I learned a great deal during my years as a Detroiter. People are often shocked when I tell them that Detroit is the friendliest place I’ve ever lived. The movers hadn’t even pulled away before neighbors started stopping by with homemade pie, wine, copies of “The Tattler” (our neighborhood newsletter), and offers of assistance, tools and more.

Detroiters are proud people--they LOVE their city, you’d never catch them putting it down. When I moved there everyone told me their Detroit stories. Some were about the good ole’ days, but others were about great things that happened the week before, or plans for the future. People showed me around, told me where to shop, what to eat, how to navigate the hidden rules of a corrupt city government, and most importantly, that I couldn’t miss flower day at Eastern Market.

Don’t you dare talk trash about Detroit, because real Detroiters won’t stand for it. You see the people who stuck it out there are a hearty bunch. They hung in there after riots, corruption, greed, and poverty tore their city to shreds.

And this is what I didn’t “get” about Mansfield. Where was that passion, that love, that willingness to stand up and defend their hometown to the naysayers?

There are Mansfield stories. This city was once a hive of technology and innovation. Nuke a burrito lately? You have Mansfield’s Westinghouse plant to thank for that. Fifty years ago they introduced microwave ovens to American consumers. Like robots? The first humanoid robot, Elektro, came from Mansfield too. We also have all kinds of cool connections to Hollywood.

My American Dream

I’ve always wanted to own my own business, but for a variety of reasons it wasn’t possible until recently. Two years ago I opened my business in downtown Mansfield and this choice has made all the difference. I didn’t realize it until recently, but now I finally feel at home here, I finally “get” Mansfield.

I’m invested, I’m “all in,” and I’ve taken a chance on this city and her people. I’m finally hearing people’s Mansfield stories. Jim Smith can tell you how many pies were sold each day at his Coney Island Restaurant in 1922. Everyone thought John Fernyak was crazy when he built a hand-carved carrousel amid vacant buildings and seedy bars. He met plenty of opposition. There even were bumper stickers at the time that quipped, “Last one out of town, turn off the carrousel.”

My downstairs neighbor opened her olive oil shop a few weeks before I put out my shingle, and I distinctly remember the people who asked, “How long do you give her? Nobody in Mansfield is gonna buy fancy olive oil.” Her business keeps growing and is going strong. 

Every day another person takes a chance on their dream and opens up a business in our now thriving downtown.

Rust Belt roots run deep

So now I “get” Mansfield. There was a time when we were a bustling city with streetcars and great jobs. Now we’re trying to figure out what’s next in a post-industrial era that values polish over grit.
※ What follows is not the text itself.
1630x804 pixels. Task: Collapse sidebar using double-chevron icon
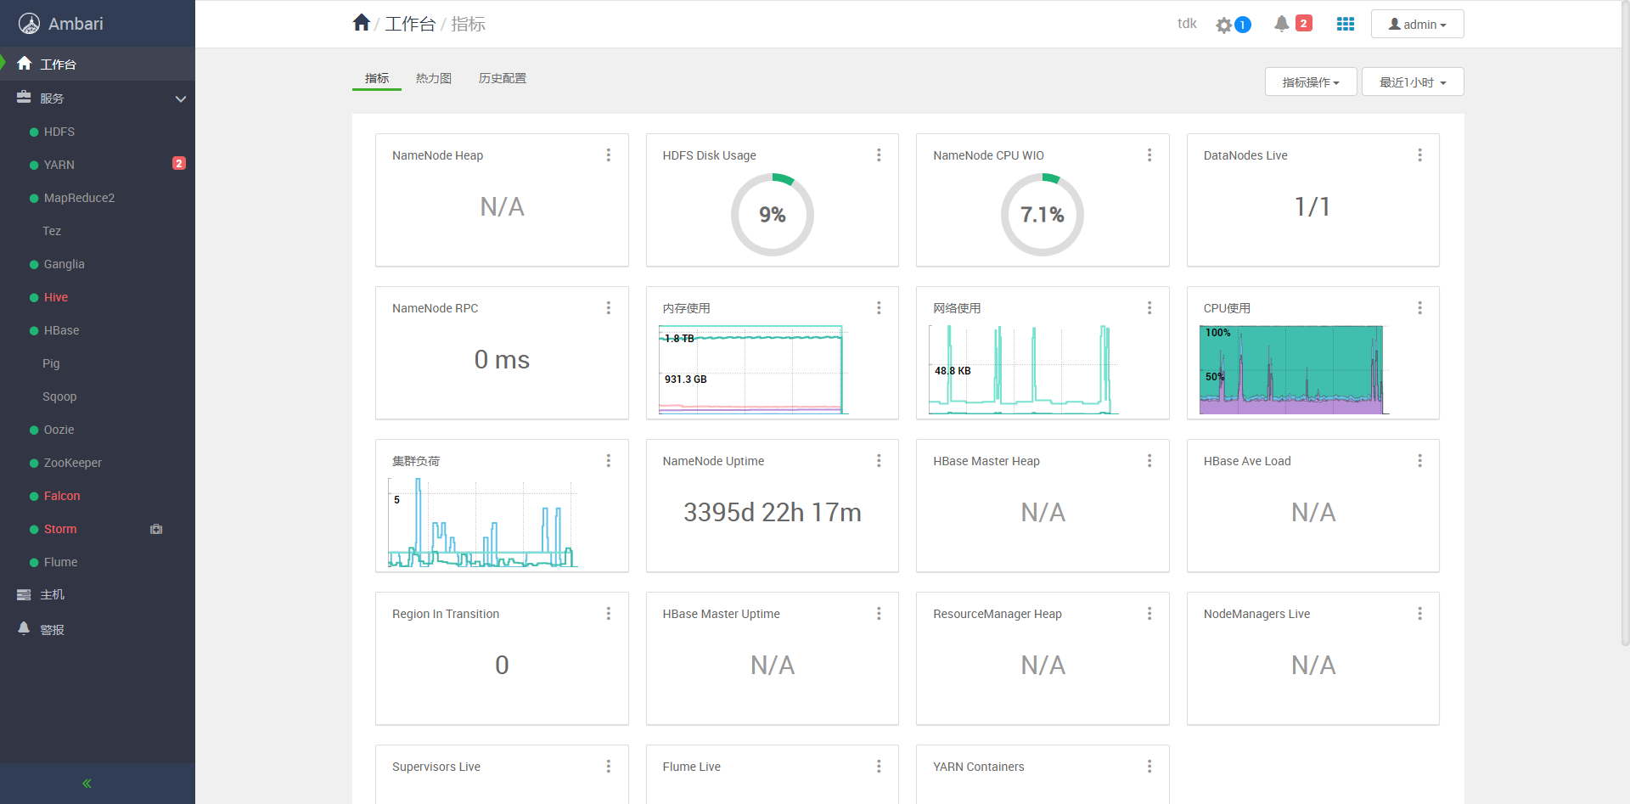87,784
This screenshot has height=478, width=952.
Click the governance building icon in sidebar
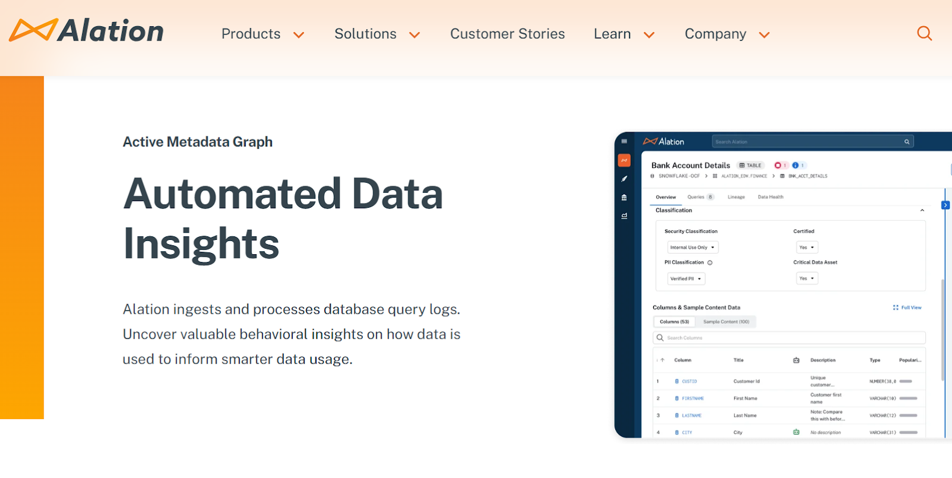(x=624, y=198)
The factories aren’t coming back, and no one has had to turn off the carrousel.

The people who are crazy enough to look at what we have instead of what we don’t are the ones who will re-imagine this place. It’s pretty cool to be a part of it. Not unlike the land grab in the Old West, the Rust Belt is wide open to infinite possibility (and some shenanigans.) 

At one time it was Seattle, then Portland, but my prediction is that the Rust Belt is the next cool place where the hipsters will flock. (Although a friend who has recently been priced out of Portland says I should keep this information to myself.) Seriously though, my amazingly affordable office rent could bring a New Yorker to tears.

I didn’t think it was possible, but I “get” Mansfield, and I’m thrilled with the life I’ve created here.